Backlinks durch Gastartikel
Der Aufbau von themenrelevanten Links für das eigene Projekt durch Backlinks setzt in der Regel einen vernünftigen Kontakt voraus. Anfragen für Gastartikel sollten entsprechend formuliert sein und bestenfalls liefert man enorm gute Inhalte ab, damit der eigene Ruf als Experte auf einem Gebiet weiter steigt.
Content gegen Link
Der springende Punkt an Backlinks durch Gastartikel ist der Content. Dieser muss auf absolut höchstem Level sein, denn die Gastwebseite veröffentlicht sicherlich keinen Müll oder kopierte Texte. Man schreibt also einen Gastartikel und liefert ab, was man zu bieten hat. Dafür spendiert der Gastblog einen Link.
Fair oder doch nicht?
Gute Inhalte brauchen eine Menge Zeit. Man recherchiert, man schreibt, man lektoriert und schickt schlussendlich einen Text zu dem Gastblog. Aber lohnt sich der Zeitaufwand denn für einen oder zwei Links?
Diese Frage lässt sich kurz mit einem „Ja“ beantworten. Und die Erklärung ist auch recht einfach. Einen themenrelevanten Link zu bekommen ist aufgrund des Linkgeizes sehr schwer geworden. Oftmals kann man Stunden damit verbringen einen solchen Link zu akquirieren. In der Zeit hat man auch einen Artikel schreiben.
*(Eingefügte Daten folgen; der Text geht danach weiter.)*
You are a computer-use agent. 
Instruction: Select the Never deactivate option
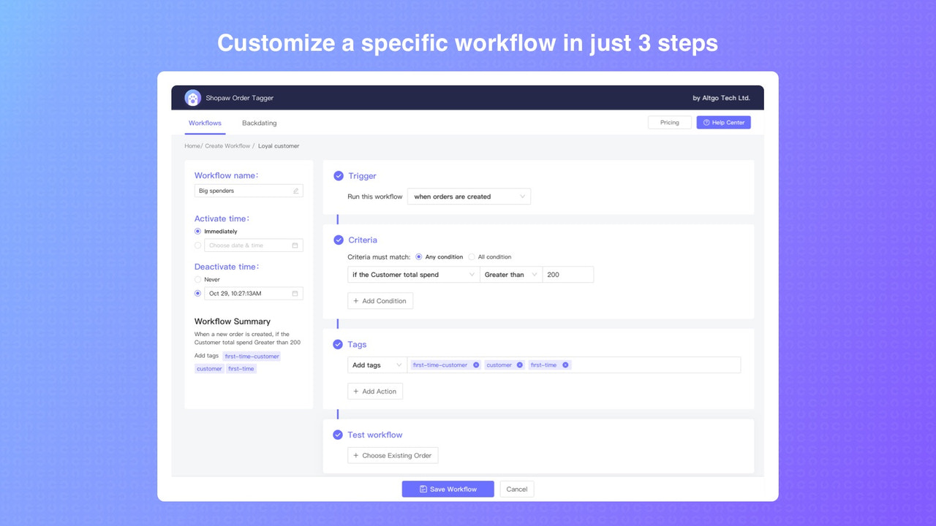197,279
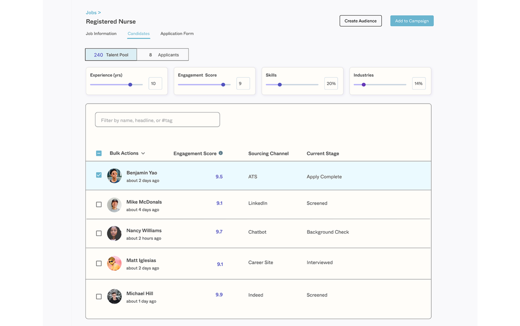Click the Experience (yrs) slider handle
Screen dimensions: 520x326
coord(130,85)
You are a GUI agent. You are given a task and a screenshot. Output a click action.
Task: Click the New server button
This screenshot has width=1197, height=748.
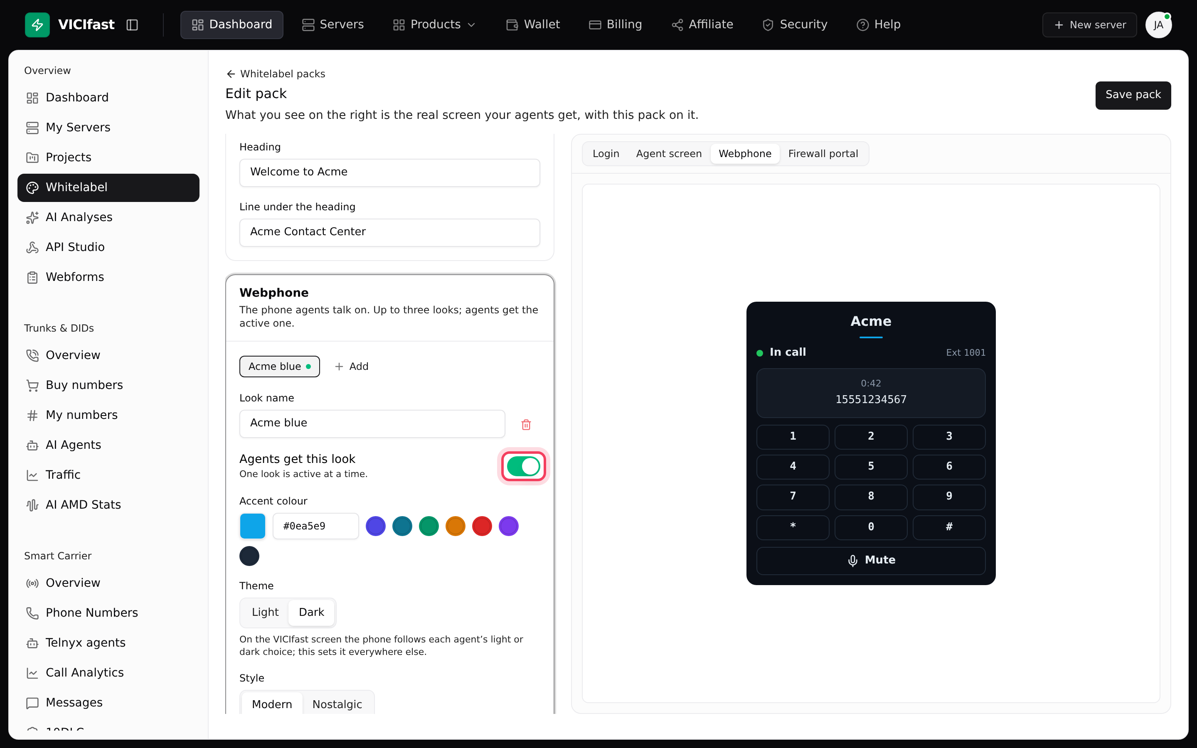1090,25
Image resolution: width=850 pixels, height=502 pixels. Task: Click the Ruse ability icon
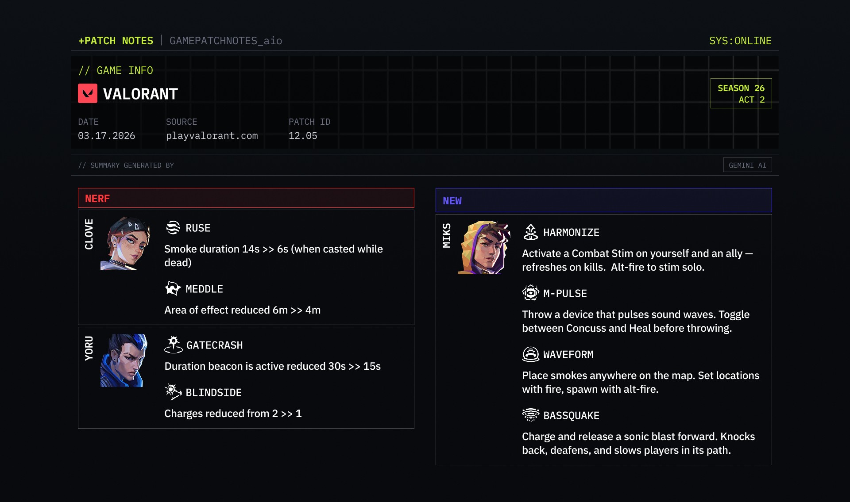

Die zweite Option ist der Kauf eines Backlinks, den man aber meist monatlich bucht. Mit anderen Worten zahlt man eine monatliche Gebühr dafür, dass ein Link auf die eigene Seite bestehen bleibt. Da ist ein Gastartikel allemal billiger.
Egal welches Argument man anführen möchte, die Relevanz zum eigenen Blog und der gewählte Ankertext, den man in einem Gastartikel erhält lässt sich schwer aufwiegen. Von daher ist ein Gastartikel bares Geld wert, wenn auch mehr in Linkform.
Backlinks durch Gastartikel – Ideen zu Inhalten
Sehr beliebt und gerne gesehen sind Problemlösungen in Form von Tutorials oder How-To Artikeln.
Immer sehr schön zu lesen sind Vergleiche wie zum Beispiel „Google vs. Contaxe“. Schön ausgearbeitet kann hier eine Menge Traffic entstehen.
Auch Top-Listen sind gerne gesehene Gastartikel. Aufgrund der Vielzahl an Informationen wird ein solcher Artikel gerne verlinkt und bringt so nicht nur einen Mehrwert für die Gastwebseite sondern auch für die Leser dieses Artikels.
Backlinks durch Gastartikel – Mein Fazit
Worauf es beim Aufbau von Backlinks durch Gastartikel ankommt, haben die drei Beispiele hoffentlich verdeutlichen können. Wichtig sind wirkliche Mehrwerte, die sehr gut recherchiert und ausgearbeitet wurden. Ein schöner Gastartikel wird von der Gegenpartei gerne genommen und oftmals bekommt man auch mehr als nur einen Link, denn auch die Beschreibung des Autors kann schon Einmal einen Link enthalten.
Es ist also mehr als ratsam einen Gastartikel zu veröffentlichen, denn man selber als Autor kann dadurch nur gewinnen.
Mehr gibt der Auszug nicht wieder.